Prime Minister Keir Starmer has pledged to tackle the long waiting lists, as well as improve the health of the nation and shift the focus towards community services. This follows a report from Lord Darzi which found the NHS is "in serious trouble".
Completed in nine weeks, this review worked to diagnose the problems in the NHS in England and set out the themes for the government to incorporate into a ten-year-plan to reform the health service. It argues the NHS is facing rising demand for care as people live longer in ill health, coupled with low productivity in hospitals and poor staff morale.
Speaking at the King’s Fund annual conference in London, Sir Keir Starmer said: "NHS staff are working harder than ever but productivity has fallen because patients can’t be discharged. Clinicians are spending their time trying to find beds rather than treating more patients. That isn’t just solved by more money, it’s solved by reform."
About 2.2 million people attended A&E departments across England last month. The overall number of attendances to A&E at York Teaching Hospital NHS Foundation Trust in August was a drop of 5 per cent on the 18,246 visits recorded during July, and 12 per cent lower than the 19,710 patients seen in August 2023.
The NHS said emergency departments experienced the busiest summer ever with a combined 6,776,150 attendances in June, July and August combined – up 240,776 on the same period last year. Professor Sir Stephen Powis, NHS national medical director, said preparations had begun for an "extremely difficult winter".
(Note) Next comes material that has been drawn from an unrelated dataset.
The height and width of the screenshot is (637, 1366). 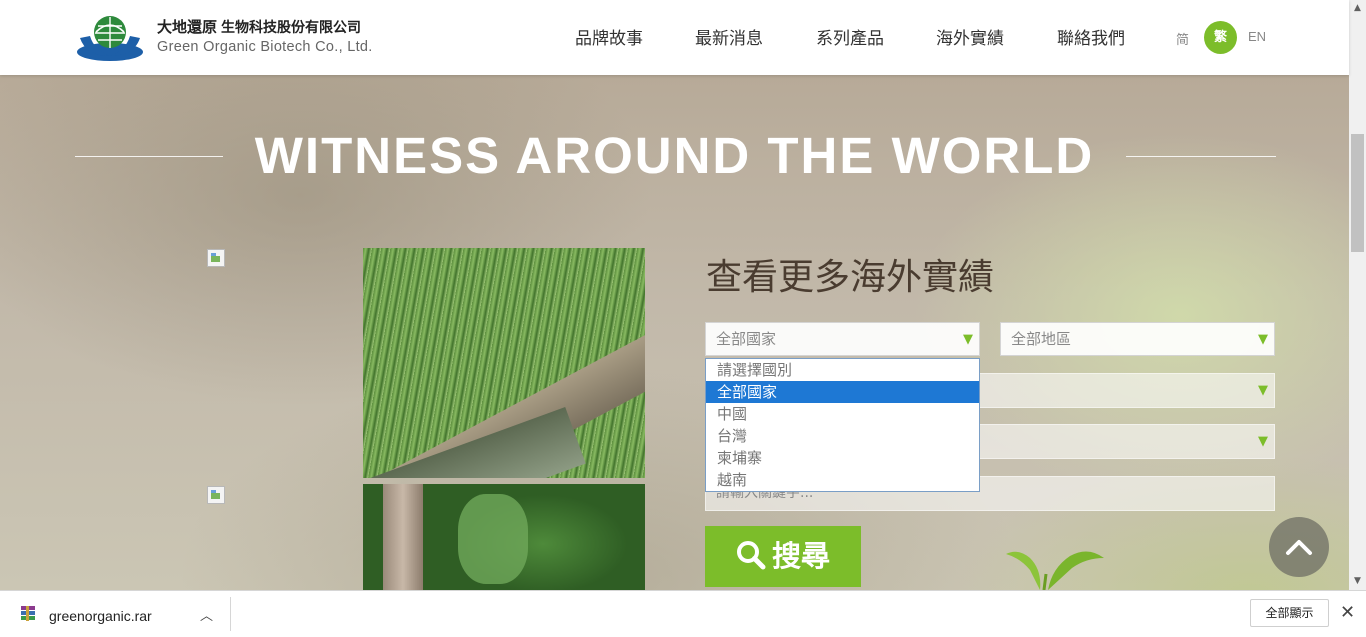 I want to click on nav-latest-news: 最新消息, so click(x=729, y=36).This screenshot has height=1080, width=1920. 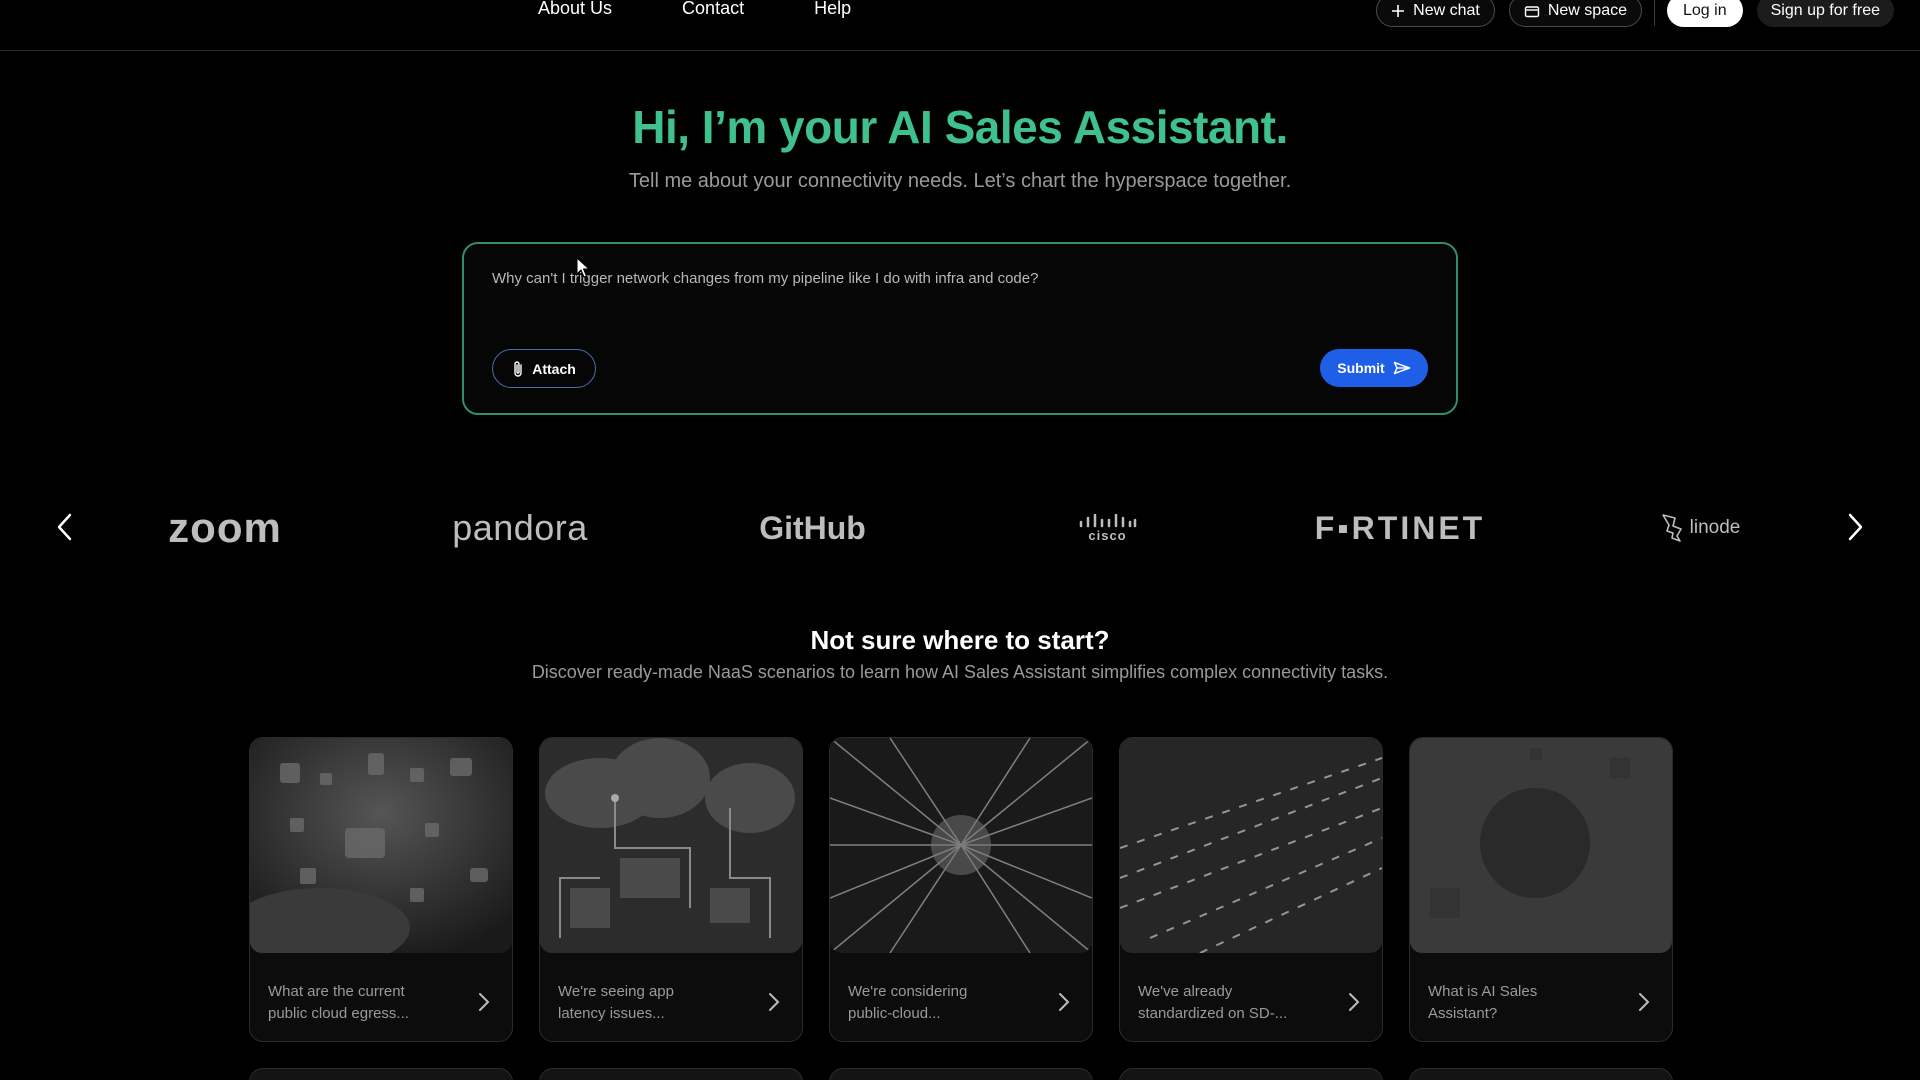 What do you see at coordinates (960, 640) in the screenshot?
I see `section-title: Not sure where to start?` at bounding box center [960, 640].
He added Lord Darzi's review makes it clear waits across a range of services "remain unacceptable".
Siva Anandaciva, King's Fund chief analyst, said the review is an "opportunity for radical change rather than just tinkering", adding emergency care played a prominent part in the report.
He said: "While there is some variation in performance, not a single hospital operating a major A&E department in England is currently meeting A&E performance standards. We don’t need an independent review to know that NHS performance is bad and that the government has received a troubled inheritance. What we need is a mandate for change."